───── Source text
You can also benefit from your rental investment property in the long term. Your property may increase in value over time and you could make a sizeable profit from it again when you sell it at a gain.

You can diversify your retirement portfolio by buying a rental property. A rental property can act as a hedge against ups and downs in the stock market. 

The risks of owning a rental property

Before investing in a rental property, you should know that owning a rental property also comes with risks. Here are some of the potential risks:

  • Your property may remain empty in the event of a lapse between renters

  • You could incur legal expenses if you need to evict a bad tenant

  • You could incur excess repair costs should a bad tenant cause damage to your property

  • You may spend more money than you make if you have to pay a lot of interest payments on your mortgage

  • Your property may decline in value due to downturns in the real estate market

If you work with a real estate agent, he or she can advise you on how to choose the best rental property based on your budget and preferences and get the best possible price for the property. Once you have purchased the rental property, working with an experienced property manager can help reduce risks, as they have the experience to effectively manage rental properties and find high-quality renters.

What kind of property do you want?

Before investing in a rental property, think about the kind of property you want to invest in. First-time rental property investors usually invest in duplexes or single-family homes.

The type of property you will buy should depend highly on your budget, location, and what type of tenant you are looking for. If you can finance the property, you can invest in an expensive rental property in a nice neighborhood to rent it out to families. 

You should choose to invest in a rental property that is suitable for the type of tenant you are looking for. There are so many options-single family homes, apartments, condos, etc.- so it is best to know the type of tenant you wish to market your property to. If your ideal tenants are students, for example, then small homes or apartments that are already furnished may be your investment property of choice.

Location

If you want to attract high-quality potential renters, location is key. Look for houses in an area or neighborhood close to quality schools, hospitals, businesses, shopping areas, retail, public transportation, etc. that will be more attractive to potential tenants.

Look for houses in a neighborhood where demand for housing is strong and where people want to live. The best location for your rental property will depend on the type of renters you plan on renting it to. Choosing the right location for the rental property you will buy will ensure that you always have tenants.

How is your local rental/job market?

Before buying a rental property, consider things like demand for housing, job market and property values in the surrounding area. The number of rental properties for sale in an area can impact the price you will pay.

A growing job market will likely result in rising rental income, as there will likely be more demand for housing. Investing in a rental property in a growing area with major improvement projects planned could be a good idea, as the location will more likely attract a lot of potential renters.

In conclusion

Investing in a rental property is a great way to generate income. But before investing in rental properties, you should know the expected income, the expenses, the return, the risks, etc. that come with a rental property so that you can make the most of your investment. 


Disclaimer: the content presented in this article is for informational purposes only, and is not, and must not be considered tax, investment, legal, accounting or financial planning advice, nor a recommendation as to a specific course of action. Investors should consult all available information, and consult with appropriate tax, investment, accounting, legal, and accounting professionals, as appropriate, before making any investment or utilizing any financial planning strategy.
──────────
Activity 1:
In the article on rental properties, what kinds of property do first-time rental property investors usually invest in?
Activity 2:
Please decide whether each statement agrees with the article on rental properties, and back each answer with the deciding words from it. (a) After the purchase, a real estate agent is the one who can help reduce risks by finding high-quality renters. (b) A growing job market will likely lead to rising rental income. (c) If students are the ideal tenants, small furnished homes or apartments may be the investment of choice.
You won't need the entries for anything here.
───── Entries shown
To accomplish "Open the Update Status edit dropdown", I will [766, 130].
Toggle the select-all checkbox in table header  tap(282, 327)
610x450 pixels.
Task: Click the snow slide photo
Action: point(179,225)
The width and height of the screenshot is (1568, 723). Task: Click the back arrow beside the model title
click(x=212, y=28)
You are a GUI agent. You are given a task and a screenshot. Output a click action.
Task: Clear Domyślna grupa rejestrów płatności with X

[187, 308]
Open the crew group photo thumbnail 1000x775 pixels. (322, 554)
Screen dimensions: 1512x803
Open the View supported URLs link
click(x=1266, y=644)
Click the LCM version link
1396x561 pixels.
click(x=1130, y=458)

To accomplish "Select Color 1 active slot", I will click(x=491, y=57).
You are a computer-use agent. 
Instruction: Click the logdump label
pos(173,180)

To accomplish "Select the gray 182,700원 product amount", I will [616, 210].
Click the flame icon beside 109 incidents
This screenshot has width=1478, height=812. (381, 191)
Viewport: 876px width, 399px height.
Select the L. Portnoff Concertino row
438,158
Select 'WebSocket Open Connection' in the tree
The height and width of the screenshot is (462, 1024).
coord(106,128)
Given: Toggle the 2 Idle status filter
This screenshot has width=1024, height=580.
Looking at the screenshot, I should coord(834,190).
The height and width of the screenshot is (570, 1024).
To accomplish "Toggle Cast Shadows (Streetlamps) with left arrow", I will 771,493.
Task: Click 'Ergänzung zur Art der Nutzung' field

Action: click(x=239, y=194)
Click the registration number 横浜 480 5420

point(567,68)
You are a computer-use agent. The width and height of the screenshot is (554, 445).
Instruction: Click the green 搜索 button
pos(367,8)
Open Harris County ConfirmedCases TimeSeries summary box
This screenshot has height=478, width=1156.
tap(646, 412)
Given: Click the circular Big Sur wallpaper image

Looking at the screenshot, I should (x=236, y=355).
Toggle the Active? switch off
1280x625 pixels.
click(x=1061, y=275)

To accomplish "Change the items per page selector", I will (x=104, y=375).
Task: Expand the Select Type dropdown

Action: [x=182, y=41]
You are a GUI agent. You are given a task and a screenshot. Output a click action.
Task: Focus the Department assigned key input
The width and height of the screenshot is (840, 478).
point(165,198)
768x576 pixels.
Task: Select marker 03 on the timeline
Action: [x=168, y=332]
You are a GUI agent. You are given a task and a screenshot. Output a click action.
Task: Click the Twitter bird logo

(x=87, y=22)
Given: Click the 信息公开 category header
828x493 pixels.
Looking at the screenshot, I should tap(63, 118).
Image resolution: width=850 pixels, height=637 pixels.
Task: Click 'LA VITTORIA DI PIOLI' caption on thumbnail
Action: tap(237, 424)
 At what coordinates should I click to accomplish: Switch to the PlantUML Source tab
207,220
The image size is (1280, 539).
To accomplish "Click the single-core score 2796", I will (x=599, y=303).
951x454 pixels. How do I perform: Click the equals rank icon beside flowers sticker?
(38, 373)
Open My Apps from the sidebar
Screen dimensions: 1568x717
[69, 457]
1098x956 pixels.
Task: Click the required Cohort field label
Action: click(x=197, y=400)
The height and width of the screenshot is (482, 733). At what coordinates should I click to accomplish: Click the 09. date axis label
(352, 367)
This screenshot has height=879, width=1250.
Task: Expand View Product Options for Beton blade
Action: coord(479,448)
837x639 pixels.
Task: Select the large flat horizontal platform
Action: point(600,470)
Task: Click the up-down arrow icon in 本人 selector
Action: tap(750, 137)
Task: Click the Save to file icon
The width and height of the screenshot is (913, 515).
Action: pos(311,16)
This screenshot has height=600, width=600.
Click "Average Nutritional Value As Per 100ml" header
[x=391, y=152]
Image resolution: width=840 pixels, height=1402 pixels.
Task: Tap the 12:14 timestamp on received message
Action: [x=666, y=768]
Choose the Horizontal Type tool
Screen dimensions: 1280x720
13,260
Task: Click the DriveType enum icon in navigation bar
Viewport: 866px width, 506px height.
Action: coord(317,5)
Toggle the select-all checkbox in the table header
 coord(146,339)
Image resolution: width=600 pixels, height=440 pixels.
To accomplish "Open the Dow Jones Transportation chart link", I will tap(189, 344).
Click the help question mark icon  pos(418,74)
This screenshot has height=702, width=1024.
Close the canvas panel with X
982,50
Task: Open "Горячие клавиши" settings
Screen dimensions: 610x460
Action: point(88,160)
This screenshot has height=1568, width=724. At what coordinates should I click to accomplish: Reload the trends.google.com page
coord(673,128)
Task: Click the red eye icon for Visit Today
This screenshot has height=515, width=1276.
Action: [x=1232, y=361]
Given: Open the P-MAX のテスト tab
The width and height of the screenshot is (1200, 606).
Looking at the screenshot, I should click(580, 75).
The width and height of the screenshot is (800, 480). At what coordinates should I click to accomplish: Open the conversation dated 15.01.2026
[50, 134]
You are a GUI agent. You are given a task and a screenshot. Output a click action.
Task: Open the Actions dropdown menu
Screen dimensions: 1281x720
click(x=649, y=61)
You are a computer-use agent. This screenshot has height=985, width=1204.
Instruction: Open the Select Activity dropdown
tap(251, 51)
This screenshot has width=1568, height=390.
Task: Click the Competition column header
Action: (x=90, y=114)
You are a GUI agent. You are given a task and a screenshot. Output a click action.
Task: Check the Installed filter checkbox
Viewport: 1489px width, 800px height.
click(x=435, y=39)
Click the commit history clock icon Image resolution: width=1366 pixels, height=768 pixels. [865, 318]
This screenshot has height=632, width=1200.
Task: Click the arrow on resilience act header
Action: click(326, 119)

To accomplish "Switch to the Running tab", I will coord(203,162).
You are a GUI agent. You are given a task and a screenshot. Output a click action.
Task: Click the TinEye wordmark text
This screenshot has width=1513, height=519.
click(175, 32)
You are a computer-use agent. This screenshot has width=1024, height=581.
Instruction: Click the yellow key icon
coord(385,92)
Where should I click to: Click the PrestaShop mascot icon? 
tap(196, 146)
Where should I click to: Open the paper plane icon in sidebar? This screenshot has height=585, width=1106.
──────────
Written answer 1:
Duplexes or single-family homes.

Written answer 2:
(a) No: "Once you have purchased the rental property, working with an experienced property manager can help reduce risks"
(b) Yes: "A growing job market will likely result in rising rental income"
(c) Yes: "If your ideal tenants are students, for example, then small homes or apartments that are already furnished may be your investment property of choice."